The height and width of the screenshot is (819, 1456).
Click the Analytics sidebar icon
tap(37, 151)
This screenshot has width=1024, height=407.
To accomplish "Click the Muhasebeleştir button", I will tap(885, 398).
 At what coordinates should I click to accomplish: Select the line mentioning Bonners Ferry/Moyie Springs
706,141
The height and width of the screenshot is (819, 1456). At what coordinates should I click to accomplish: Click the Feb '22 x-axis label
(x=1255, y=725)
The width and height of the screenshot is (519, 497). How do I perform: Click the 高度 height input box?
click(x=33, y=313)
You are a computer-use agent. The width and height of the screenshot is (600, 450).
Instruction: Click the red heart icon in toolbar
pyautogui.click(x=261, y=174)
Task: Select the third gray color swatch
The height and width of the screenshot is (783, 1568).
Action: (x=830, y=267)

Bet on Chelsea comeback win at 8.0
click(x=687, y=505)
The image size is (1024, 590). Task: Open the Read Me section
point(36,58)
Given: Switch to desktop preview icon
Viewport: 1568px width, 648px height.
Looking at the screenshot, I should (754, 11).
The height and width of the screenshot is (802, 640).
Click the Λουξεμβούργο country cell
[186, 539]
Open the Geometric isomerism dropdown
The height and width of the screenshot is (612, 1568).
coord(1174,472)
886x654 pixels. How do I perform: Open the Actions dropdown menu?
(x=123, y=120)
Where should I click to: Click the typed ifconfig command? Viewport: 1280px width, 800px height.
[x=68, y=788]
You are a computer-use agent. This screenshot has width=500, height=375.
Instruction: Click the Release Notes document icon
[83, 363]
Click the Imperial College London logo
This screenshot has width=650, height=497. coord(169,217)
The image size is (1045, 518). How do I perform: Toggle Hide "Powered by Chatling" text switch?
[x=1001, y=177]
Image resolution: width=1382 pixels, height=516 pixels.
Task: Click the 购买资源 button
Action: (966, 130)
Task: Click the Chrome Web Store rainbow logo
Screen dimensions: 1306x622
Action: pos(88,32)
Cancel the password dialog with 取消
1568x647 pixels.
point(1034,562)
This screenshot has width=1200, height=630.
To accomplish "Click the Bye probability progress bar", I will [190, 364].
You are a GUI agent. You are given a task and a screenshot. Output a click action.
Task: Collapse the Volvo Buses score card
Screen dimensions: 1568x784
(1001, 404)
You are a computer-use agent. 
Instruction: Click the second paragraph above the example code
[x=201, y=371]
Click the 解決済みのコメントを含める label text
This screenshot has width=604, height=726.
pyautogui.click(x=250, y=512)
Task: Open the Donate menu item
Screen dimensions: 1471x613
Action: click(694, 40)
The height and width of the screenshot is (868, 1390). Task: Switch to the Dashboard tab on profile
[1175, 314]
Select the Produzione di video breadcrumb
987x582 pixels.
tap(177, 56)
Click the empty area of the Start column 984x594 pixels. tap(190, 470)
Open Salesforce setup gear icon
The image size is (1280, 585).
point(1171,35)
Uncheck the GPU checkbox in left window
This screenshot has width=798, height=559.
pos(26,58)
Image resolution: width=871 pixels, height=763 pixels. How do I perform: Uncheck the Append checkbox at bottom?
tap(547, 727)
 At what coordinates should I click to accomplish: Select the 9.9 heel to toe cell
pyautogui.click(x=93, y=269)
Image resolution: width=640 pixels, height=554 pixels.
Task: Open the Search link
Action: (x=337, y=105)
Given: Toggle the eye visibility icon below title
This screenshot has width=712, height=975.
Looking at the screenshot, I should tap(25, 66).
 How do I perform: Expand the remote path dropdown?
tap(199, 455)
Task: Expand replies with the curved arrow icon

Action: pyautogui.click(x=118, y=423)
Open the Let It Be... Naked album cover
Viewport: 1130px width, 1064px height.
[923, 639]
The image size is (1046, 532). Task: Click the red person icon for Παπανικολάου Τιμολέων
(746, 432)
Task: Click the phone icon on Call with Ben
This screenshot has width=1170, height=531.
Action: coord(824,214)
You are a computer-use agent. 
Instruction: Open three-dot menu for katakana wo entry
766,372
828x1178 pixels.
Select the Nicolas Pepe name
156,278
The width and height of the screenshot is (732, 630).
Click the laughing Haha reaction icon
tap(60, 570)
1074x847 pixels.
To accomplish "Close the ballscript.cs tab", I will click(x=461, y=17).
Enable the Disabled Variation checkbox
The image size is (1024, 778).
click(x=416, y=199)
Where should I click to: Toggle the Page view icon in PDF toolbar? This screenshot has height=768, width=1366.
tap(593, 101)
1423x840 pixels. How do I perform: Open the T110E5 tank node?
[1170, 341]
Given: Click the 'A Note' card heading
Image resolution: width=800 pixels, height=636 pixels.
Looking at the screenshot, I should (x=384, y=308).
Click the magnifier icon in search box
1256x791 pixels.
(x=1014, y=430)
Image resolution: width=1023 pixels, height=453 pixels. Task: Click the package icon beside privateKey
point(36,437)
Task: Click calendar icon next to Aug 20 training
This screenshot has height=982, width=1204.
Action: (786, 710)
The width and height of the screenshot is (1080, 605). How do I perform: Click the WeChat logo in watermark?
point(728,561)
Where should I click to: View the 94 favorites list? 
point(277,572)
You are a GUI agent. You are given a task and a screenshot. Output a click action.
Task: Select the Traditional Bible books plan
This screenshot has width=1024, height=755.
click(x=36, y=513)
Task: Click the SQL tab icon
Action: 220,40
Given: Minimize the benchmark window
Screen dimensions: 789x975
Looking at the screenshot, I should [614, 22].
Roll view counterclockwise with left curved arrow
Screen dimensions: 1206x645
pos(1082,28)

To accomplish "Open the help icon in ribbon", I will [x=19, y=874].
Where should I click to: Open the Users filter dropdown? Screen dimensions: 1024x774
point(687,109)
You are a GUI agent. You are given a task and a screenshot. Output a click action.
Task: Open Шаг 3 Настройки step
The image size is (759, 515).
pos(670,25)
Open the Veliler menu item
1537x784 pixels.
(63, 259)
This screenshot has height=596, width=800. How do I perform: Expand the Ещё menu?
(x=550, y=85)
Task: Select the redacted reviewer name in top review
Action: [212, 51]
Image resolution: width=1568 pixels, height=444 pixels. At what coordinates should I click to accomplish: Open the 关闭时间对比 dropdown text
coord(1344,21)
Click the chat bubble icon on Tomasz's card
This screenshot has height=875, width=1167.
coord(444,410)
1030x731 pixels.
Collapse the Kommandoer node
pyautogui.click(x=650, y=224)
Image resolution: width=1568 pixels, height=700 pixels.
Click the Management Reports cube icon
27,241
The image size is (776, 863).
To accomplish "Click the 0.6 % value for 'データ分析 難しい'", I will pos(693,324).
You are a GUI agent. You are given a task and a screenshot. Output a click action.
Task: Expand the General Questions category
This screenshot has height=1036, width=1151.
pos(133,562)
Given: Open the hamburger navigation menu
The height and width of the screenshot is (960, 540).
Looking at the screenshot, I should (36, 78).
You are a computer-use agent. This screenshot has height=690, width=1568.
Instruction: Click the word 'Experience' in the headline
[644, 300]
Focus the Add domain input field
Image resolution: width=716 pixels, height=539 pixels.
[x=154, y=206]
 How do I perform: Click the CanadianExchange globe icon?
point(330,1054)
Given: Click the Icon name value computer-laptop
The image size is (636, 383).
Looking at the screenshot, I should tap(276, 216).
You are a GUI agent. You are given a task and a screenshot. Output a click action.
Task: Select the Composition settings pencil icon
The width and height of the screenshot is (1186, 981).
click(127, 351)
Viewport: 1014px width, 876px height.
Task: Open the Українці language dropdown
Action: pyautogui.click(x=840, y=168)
● ● ●
ABOUT THIS TASK
Please output the listing above exactly, every line included.

TASK RESPONSE
The height and width of the screenshot is (819, 1456).
Click the Analytics sidebar icon
tap(37, 151)
This screenshot has width=1024, height=407.
To accomplish "Click the Muhasebeleştir button", I will tap(885, 398).
 At what coordinates should I click to accomplish: Select the line mentioning Bonners Ferry/Moyie Springs
706,141
The height and width of the screenshot is (819, 1456). At what coordinates should I click to accomplish: Click the Feb '22 x-axis label
(x=1255, y=725)
The width and height of the screenshot is (519, 497). How do I perform: Click the 高度 height input box?
click(x=33, y=313)
You are a computer-use agent. The width and height of the screenshot is (600, 450).
Instruction: Click the red heart icon in toolbar
pyautogui.click(x=261, y=174)
Task: Select the third gray color swatch
The height and width of the screenshot is (783, 1568).
Action: (x=830, y=267)

Bet on Chelsea comeback win at 8.0
click(x=687, y=505)
The image size is (1024, 590). Task: Open the Read Me section
point(36,58)
Given: Switch to desktop preview icon
Viewport: 1568px width, 648px height.
Looking at the screenshot, I should (754, 11).
The height and width of the screenshot is (802, 640).
Click the Λουξεμβούργο country cell
[186, 539]
Open the Geometric isomerism dropdown
The height and width of the screenshot is (612, 1568).
coord(1174,472)
886x654 pixels. How do I perform: Open the Actions dropdown menu?
(x=123, y=120)
Where should I click to: Click the typed ifconfig command? Viewport: 1280px width, 800px height.
[x=68, y=788]
You are a computer-use agent. This screenshot has width=500, height=375.
Instruction: Click the Release Notes document icon
[83, 363]
Click the Imperial College London logo
This screenshot has width=650, height=497. coord(169,217)
The image size is (1045, 518). How do I perform: Toggle Hide "Powered by Chatling" text switch?
[x=1001, y=177]
Image resolution: width=1382 pixels, height=516 pixels.
Task: Click the 购买资源 button
Action: (966, 130)
Task: Click the Chrome Web Store rainbow logo
Screen dimensions: 1306x622
Action: pos(88,32)
Cancel the password dialog with 取消
1568x647 pixels.
point(1034,562)
This screenshot has width=1200, height=630.
To accomplish "Click the Bye probability progress bar", I will [190, 364].
You are a GUI agent. You are given a task and a screenshot. Output a click action.
Task: Collapse the Volvo Buses score card
Screen dimensions: 1568x784
(1001, 404)
You are a computer-use agent. 
Instruction: Click the second paragraph above the example code
[x=201, y=371]
Click the 解決済みのコメントを含める label text
This screenshot has width=604, height=726.
pyautogui.click(x=250, y=512)
Task: Open the Donate menu item
Screen dimensions: 1471x613
Action: click(694, 40)
The height and width of the screenshot is (868, 1390). Task: Switch to the Dashboard tab on profile
[1175, 314]
Select the Produzione di video breadcrumb
987x582 pixels.
tap(177, 56)
Click the empty area of the Start column 984x594 pixels. tap(190, 470)
Open Salesforce setup gear icon
The image size is (1280, 585).
point(1171,35)
Uncheck the GPU checkbox in left window
This screenshot has width=798, height=559.
pos(26,58)
Image resolution: width=871 pixels, height=763 pixels. How do I perform: Uncheck the Append checkbox at bottom?
tap(547, 727)
 At what coordinates should I click to accomplish: Select the 9.9 heel to toe cell
pyautogui.click(x=93, y=269)
Image resolution: width=640 pixels, height=554 pixels.
Task: Open the Search link
Action: (x=337, y=105)
Given: Toggle the eye visibility icon below title
This screenshot has width=712, height=975.
Looking at the screenshot, I should tap(25, 66).
 How do I perform: Expand the remote path dropdown?
tap(199, 455)
Task: Expand replies with the curved arrow icon

Action: pyautogui.click(x=118, y=423)
Open the Let It Be... Naked album cover
Viewport: 1130px width, 1064px height.
[923, 639]
The image size is (1046, 532). Task: Click the red person icon for Παπανικολάου Τιμολέων
(746, 432)
Task: Click the phone icon on Call with Ben
This screenshot has width=1170, height=531.
Action: coord(824,214)
You are a computer-use agent. 
Instruction: Open three-dot menu for katakana wo entry
766,372
828x1178 pixels.
Select the Nicolas Pepe name
156,278
The width and height of the screenshot is (732, 630).
Click the laughing Haha reaction icon
tap(60, 570)
1074x847 pixels.
To accomplish "Close the ballscript.cs tab", I will click(x=461, y=17).
Enable the Disabled Variation checkbox
The image size is (1024, 778).
click(x=416, y=199)
Where should I click to: Toggle the Page view icon in PDF toolbar? This screenshot has height=768, width=1366.
tap(593, 101)
1423x840 pixels. How do I perform: Open the T110E5 tank node?
[1170, 341]
Given: Click the 'A Note' card heading
Image resolution: width=800 pixels, height=636 pixels.
Looking at the screenshot, I should (x=384, y=308).
Click the magnifier icon in search box
1256x791 pixels.
(x=1014, y=430)
Image resolution: width=1023 pixels, height=453 pixels. Task: Click the package icon beside privateKey
point(36,437)
Task: Click calendar icon next to Aug 20 training
This screenshot has height=982, width=1204.
Action: (786, 710)
The width and height of the screenshot is (1080, 605). How do I perform: Click the WeChat logo in watermark?
point(728,561)
Where should I click to: View the 94 favorites list? 
point(277,572)
You are a GUI agent. You are given a task and a screenshot. Output a click action.
Task: Select the Traditional Bible books plan
This screenshot has width=1024, height=755.
click(x=36, y=513)
Task: Click the SQL tab icon
Action: 220,40
Given: Minimize the benchmark window
Screen dimensions: 789x975
Looking at the screenshot, I should [614, 22].
Roll view counterclockwise with left curved arrow
Screen dimensions: 1206x645
pos(1082,28)

To accomplish "Open the help icon in ribbon", I will [x=19, y=874].
Where should I click to: Open the Users filter dropdown? Screen dimensions: 1024x774
point(687,109)
You are a GUI agent. You are given a task and a screenshot. Output a click action.
Task: Open Шаг 3 Настройки step
The image size is (759, 515).
pos(670,25)
Open the Veliler menu item
1537x784 pixels.
(63, 259)
This screenshot has height=596, width=800. How do I perform: Expand the Ещё menu?
(x=550, y=85)
Task: Select the redacted reviewer name in top review
Action: [212, 51]
Image resolution: width=1568 pixels, height=444 pixels. At what coordinates should I click to accomplish: Open the 关闭时间对比 dropdown text
coord(1344,21)
Click the chat bubble icon on Tomasz's card
This screenshot has height=875, width=1167.
coord(444,410)
1030x731 pixels.
Collapse the Kommandoer node
pyautogui.click(x=650, y=224)
Image resolution: width=1568 pixels, height=700 pixels.
Click the Management Reports cube icon
27,241
The image size is (776, 863).
To accomplish "Click the 0.6 % value for 'データ分析 難しい'", I will pos(693,324).
You are a GUI agent. You are given a task and a screenshot. Output a click action.
Task: Expand the General Questions category
This screenshot has height=1036, width=1151.
pos(133,562)
Given: Open the hamburger navigation menu
The height and width of the screenshot is (960, 540).
Looking at the screenshot, I should (36, 78).
You are a computer-use agent. This screenshot has height=690, width=1568.
Instruction: Click the word 'Experience' in the headline
[644, 300]
Focus the Add domain input field
Image resolution: width=716 pixels, height=539 pixels.
[x=154, y=206]
 How do I perform: Click the CanadianExchange globe icon?
point(330,1054)
Given: Click the Icon name value computer-laptop
The image size is (636, 383).
Looking at the screenshot, I should tap(276, 216).
You are a GUI agent. You are given a task and a screenshot. Output a click action.
Task: Select the Composition settings pencil icon
The width and height of the screenshot is (1186, 981).
click(127, 351)
Viewport: 1014px width, 876px height.
Task: Open the Українці language dropdown
Action: pyautogui.click(x=840, y=168)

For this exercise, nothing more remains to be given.